- [Task objective]: Every entry is to be restated exactly; pictures are not part of the copy.

───

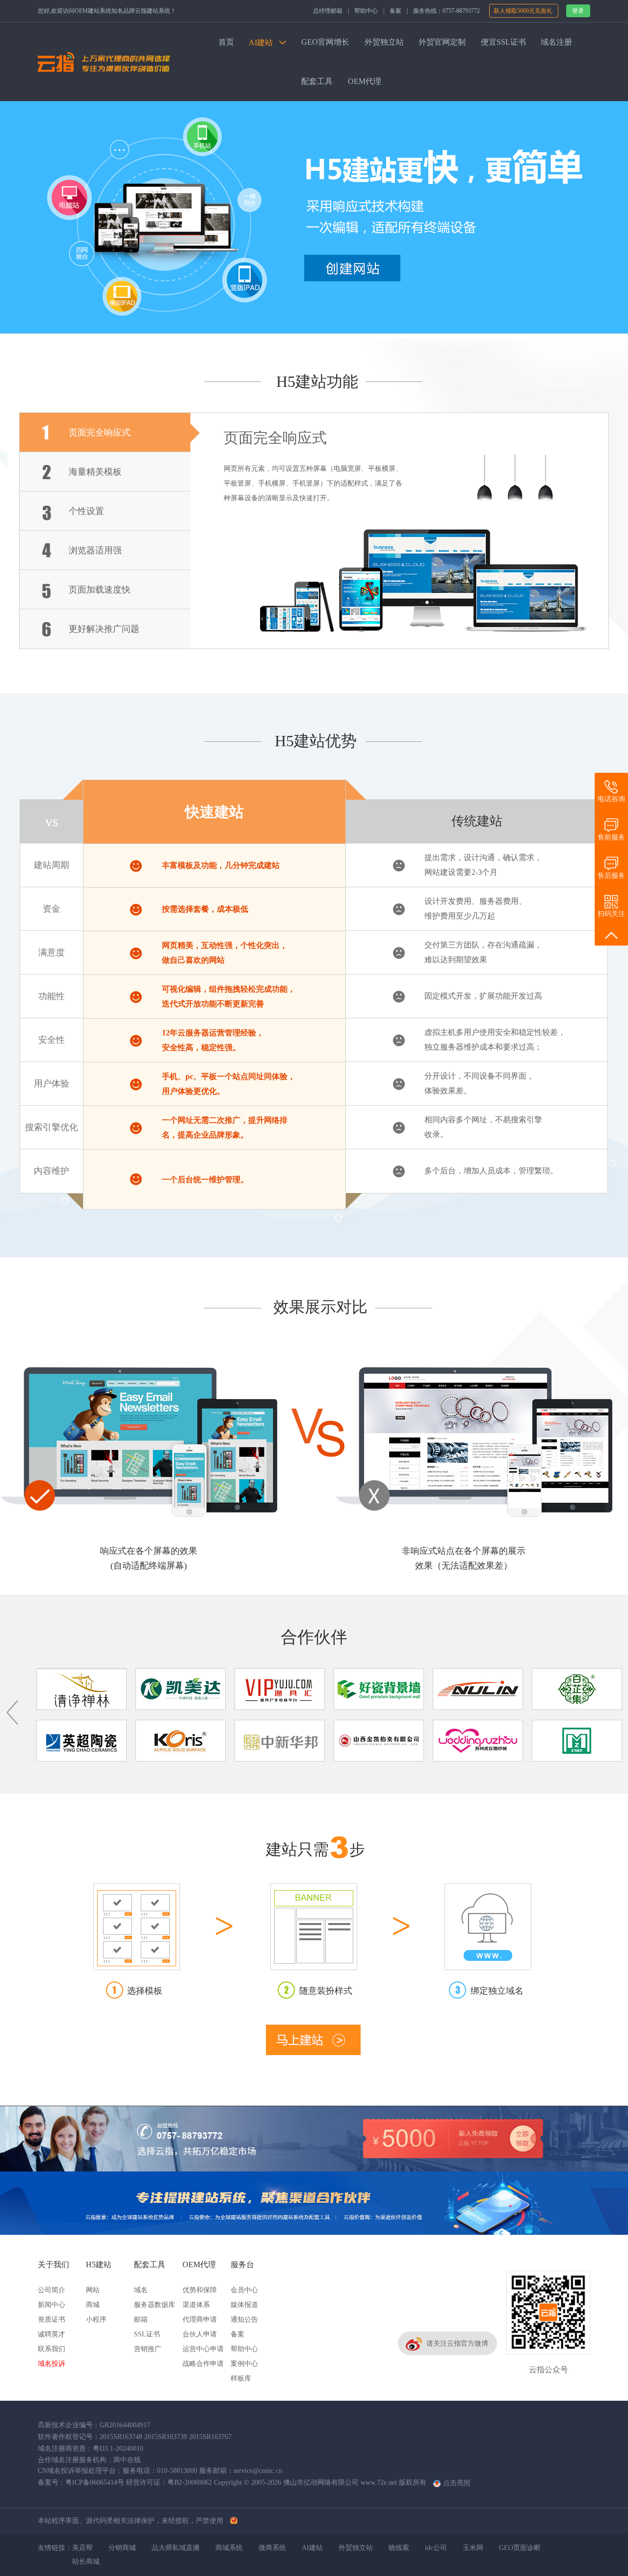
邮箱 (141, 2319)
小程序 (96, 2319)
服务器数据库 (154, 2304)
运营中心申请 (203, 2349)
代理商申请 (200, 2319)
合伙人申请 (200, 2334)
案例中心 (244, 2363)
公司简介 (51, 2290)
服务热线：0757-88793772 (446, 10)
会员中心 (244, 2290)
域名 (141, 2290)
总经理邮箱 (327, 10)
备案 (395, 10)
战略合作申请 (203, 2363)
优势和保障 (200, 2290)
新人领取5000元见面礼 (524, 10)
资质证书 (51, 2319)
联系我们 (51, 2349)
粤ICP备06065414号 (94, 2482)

───

- [Answer box]:
邮箱 (141, 2319)
小程序 (96, 2319)
服务器数据库 (154, 2304)
运营中心申请 (203, 2349)
代理商申请 (200, 2319)
合伙人申请 (200, 2334)
案例中心 (244, 2363)
公司简介 (51, 2290)
服务热线：0757-88793772 (446, 10)
会员中心 (244, 2290)
域名 (141, 2290)
总经理邮箱 (327, 10)
备案 (395, 10)
战略合作申请 (203, 2363)
优势和保障 (200, 2290)
新人领取5000元见面礼 (524, 10)
资质证书 (51, 2319)
联系我们 (51, 2349)
粤ICP备06065414号 (94, 2482)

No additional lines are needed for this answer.